By Joe Davidson
You can see and feel the Kings passion here. Two weeks after the last game was played and days before any official relocation news might become official, you can still see a lot of purple out there.
When NBA folks came to town last week, people and buildings were awash in Kings colors, a sign of loyalty, and in some cases a plea for help.
Meanwhile, in Anaheim, can you hear it? The collective yawn? Folks in Orange County are bored with all of this. Or, rather, never collectively got on board with the idea of the Kings becoming Royals and becoming part of their culture.
The idea of the Kings moving to Anaheim never generated talk-radio discussion, never generated letters to the editor of support to the local papers.
NBA fans in Orange County these days are more curious about Kobe's foot, Chris Paul's skills and other playoff developments. Anaheim is clearly Lakers country and the Orange County Register continues to cover the Lakers inside and out. The Kings rarely made front-page news.
For a good many readers, you mention Kings and you get this reaction: "Hockey team in epic playoff duels, right?"

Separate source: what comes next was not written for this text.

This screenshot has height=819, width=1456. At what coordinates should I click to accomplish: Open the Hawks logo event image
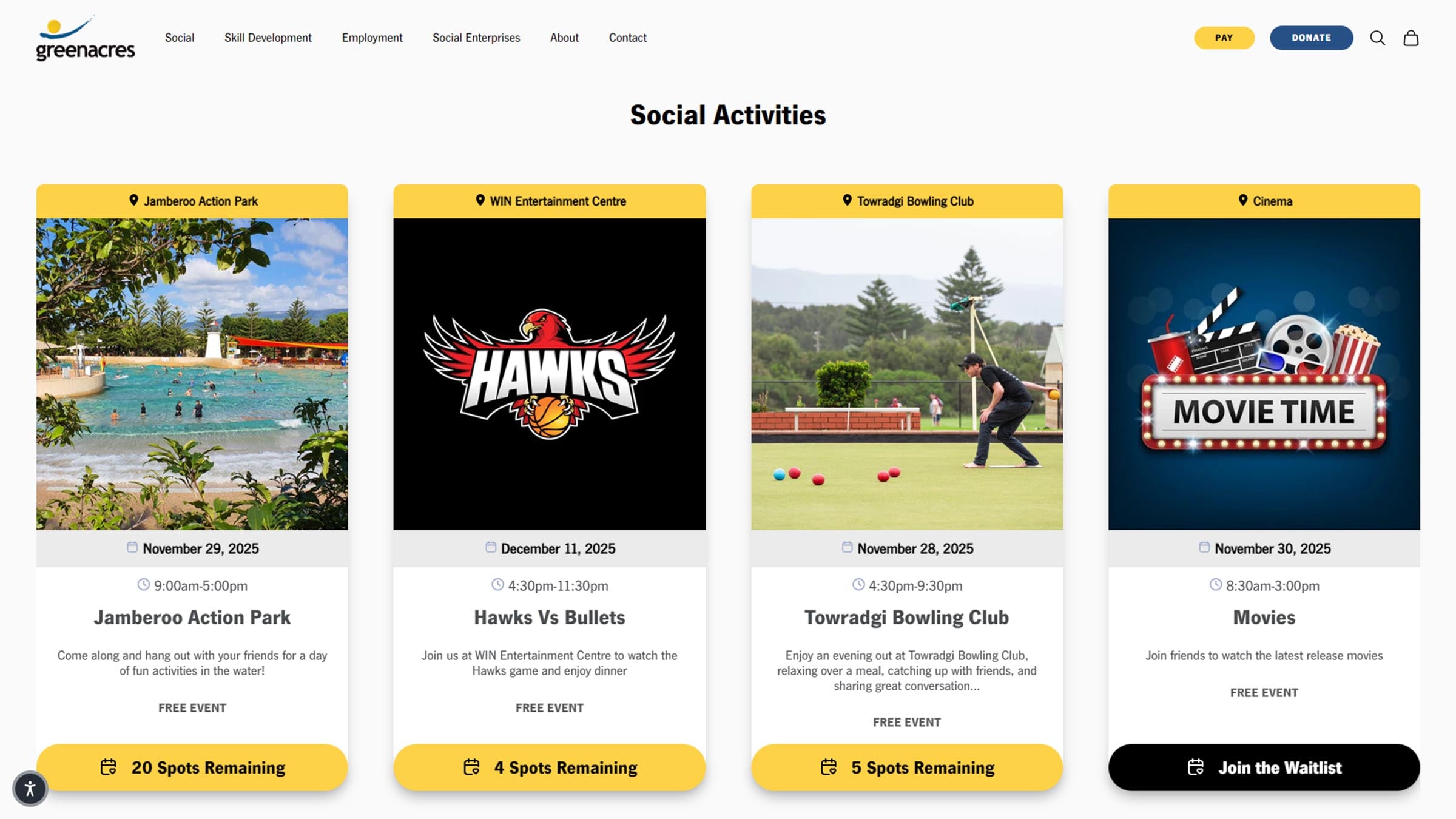[x=550, y=374]
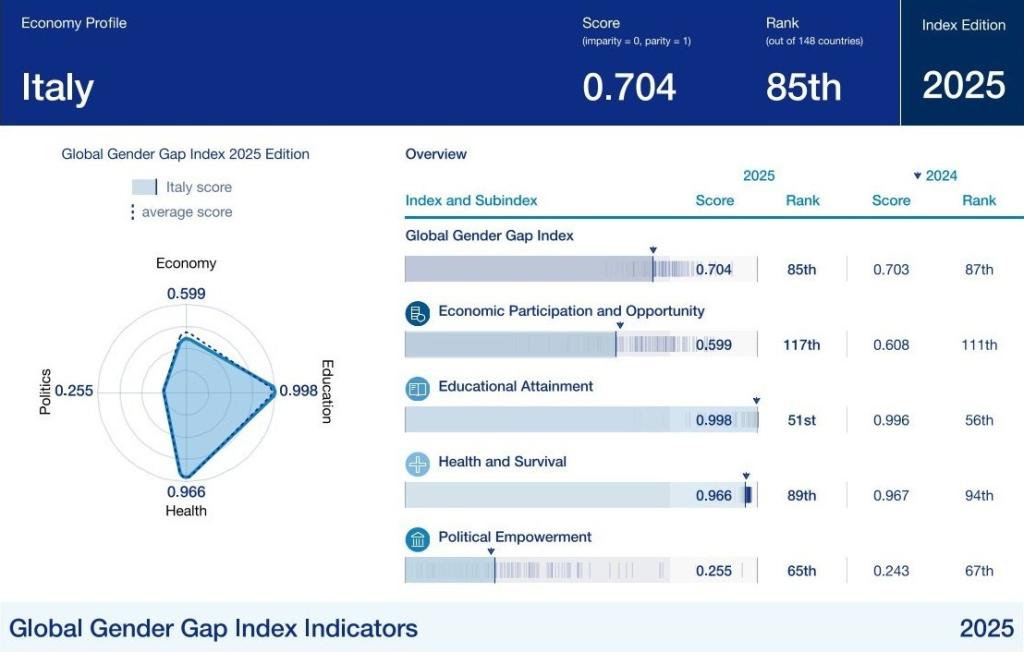Click the Index and Subindex column header
The width and height of the screenshot is (1024, 652).
point(471,200)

There is proof of apathy is in the numbers, too. Weeks after Anaheim officials created a waiting list for prospective season tickets to the Honda Center, an avalanche of 1,700 signed up. No typo here - 1,700. Charlie Sheen goes through that many "Goddesses" each year.
To put the 1,700 number in better perspective, consider the reaction by Sacramento when it was announced in that the Kings were indeed headed out of Kansas City and to Sacramento for the 1985-86 season. More than 25,000 people immediately jammed up the waiting list for tickets, and Sacramento and the outlining region wasn't nearly as populated then as it is now.
Fans were that starved for big-time sports, and if the product improves, they will be that starved for success again.
Orange County is the sixth largest populous county in the country, but there aren't enough fans to warrant a wow reaction by the NBA. Not like Sacramento. Image matters.
There's general interest here and general boredom on the issue down south.